Number of CPUs to use for parallel processing within each parallel worker.

execute(outer_split_data, run_fn)

Execute all outer splits in parallel using Ray.

Source code in octopus/manager/execution.py

def execute(
    self,
    outer_split_data: OuterSplits,
    run_fn: "Callable[[int, OuterSplit, int], None]",
) -> None:
    """Execute all outer splits in parallel using Ray."""

    def wrapped_run(outer_split_id: int, outer_split: OuterSplit, n_cpus_per_worker: int) -> None:
        logger.set_log_group(LogGroup.PROCESSING, f"OUTER {outer_split_id}")
        logger.info(f"Starting execution for outer split {outer_split_id}")
        try:
            run_fn(outer_split_id, outer_split, n_cpus_per_worker)
            logger.set_log_group(LogGroup.PREPARE_EXECUTION, f"OUTER {outer_split_id}")
            logger.info(f"Completed successfully for outer split {outer_split_id}")
        except Exception as e:
            logger.exception(f"Exception in task {outer_split_id}: {e!s}")
            raise e

    ray_parallel.run_parallel_outer(
        outer_split_data=outer_split_data,
        run_fn=wrapped_run,
        log_dir=self.log_dir,
        n_cpus_per_worker=self.n_cpus_per_worker,
    )

SequentialStrategy

Bases: ExecutionStrategy

Run outer splits one after another.

Source code in octopus/manager/execution.py

@define
class SequentialStrategy(ExecutionStrategy):
    """Run outer splits one after another."""
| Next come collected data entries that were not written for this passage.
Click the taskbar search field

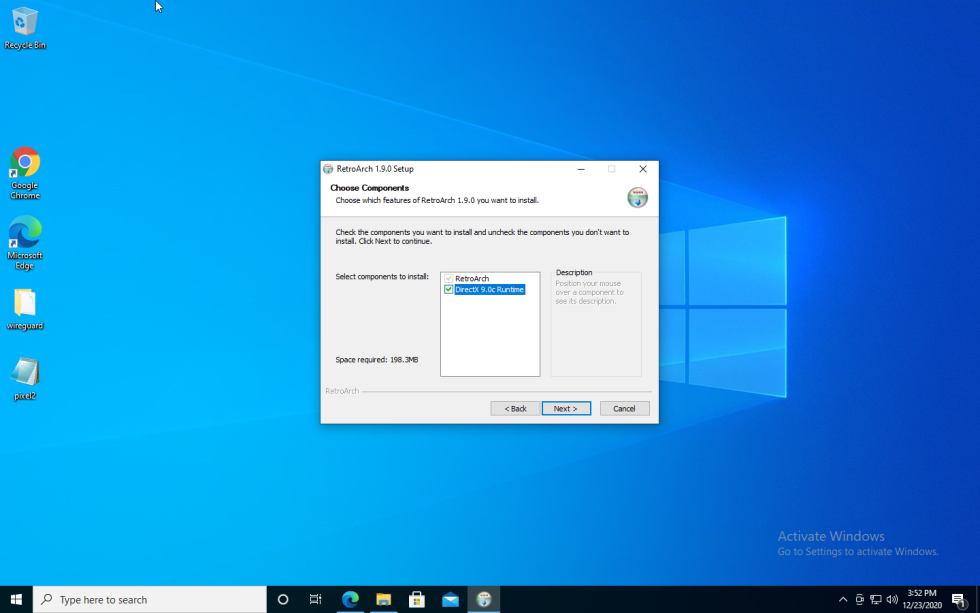(150, 599)
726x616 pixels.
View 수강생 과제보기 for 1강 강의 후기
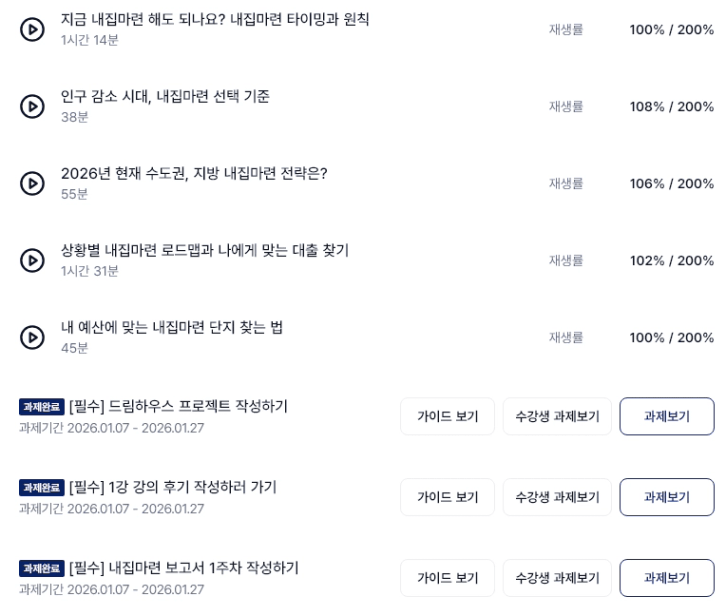point(557,497)
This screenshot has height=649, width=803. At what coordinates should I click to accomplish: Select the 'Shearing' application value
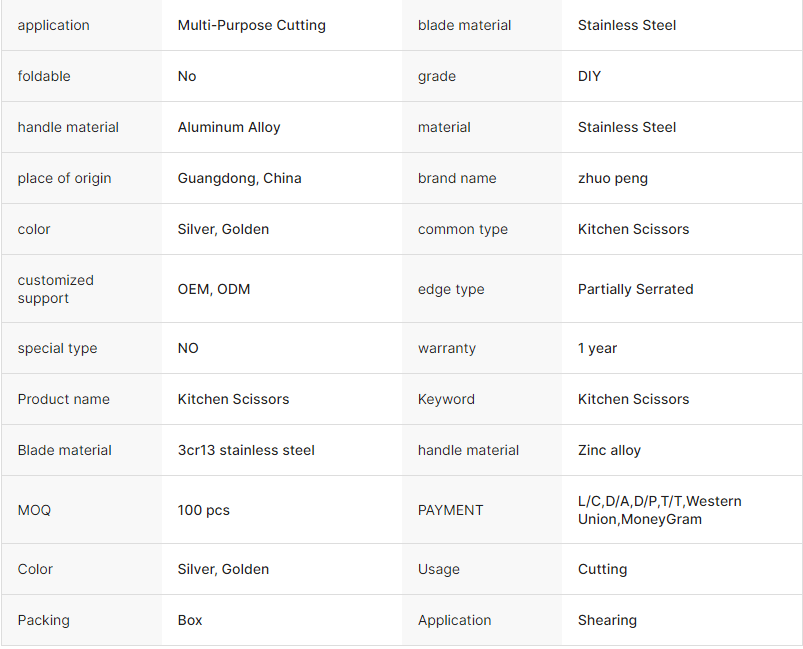pyautogui.click(x=607, y=620)

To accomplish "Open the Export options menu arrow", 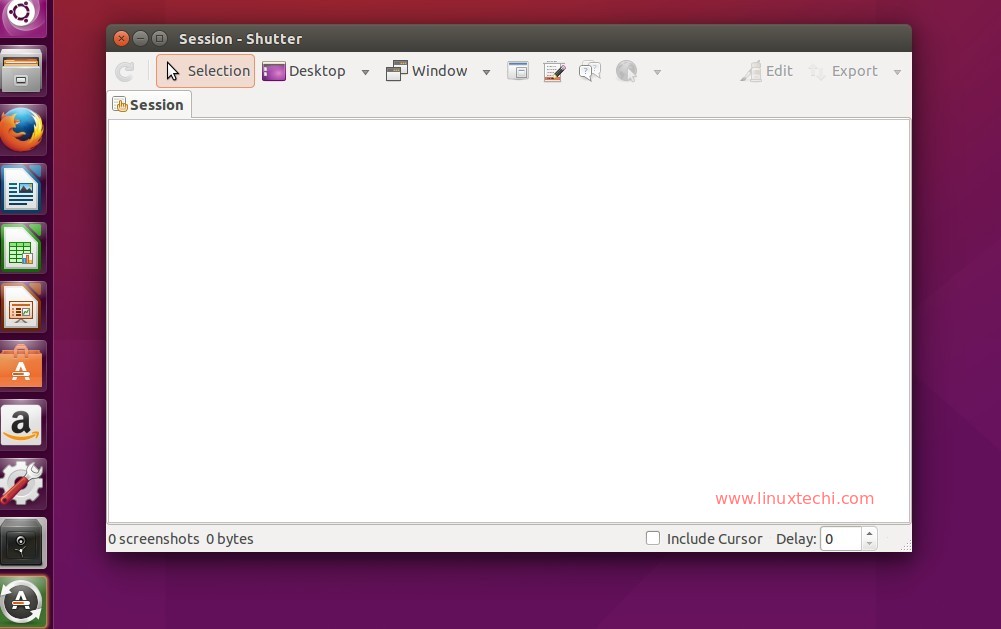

    n_cpus: int = field(validator=[validators.instance_of(int), validators.ge(1)])
    """Number of CPUs to use for parallel processing in each sequential step."""

    def execute(
        self,
        outer_split_data: OuterSplits,
        run_fn: "Callable[[int, OuterSplit, int], None]",
    ) -> None:
        """Execute all outer splits sequentially."""
        logger.set_log_group(LogGroup.PROCESSING)
        for outer_split_id in outer_split_data:
            logger.info(f"Running outer split: {outer_split_id}")
            run_fn(outer_split_id, outer_split_data[outer_split_id], self.n_cpus)

n_cpus = field(validator=[validators.instance_of(int), validators.ge(1)]) class-attribute instance-attribute

Number of CPUs to use for parallel processing in each sequential step.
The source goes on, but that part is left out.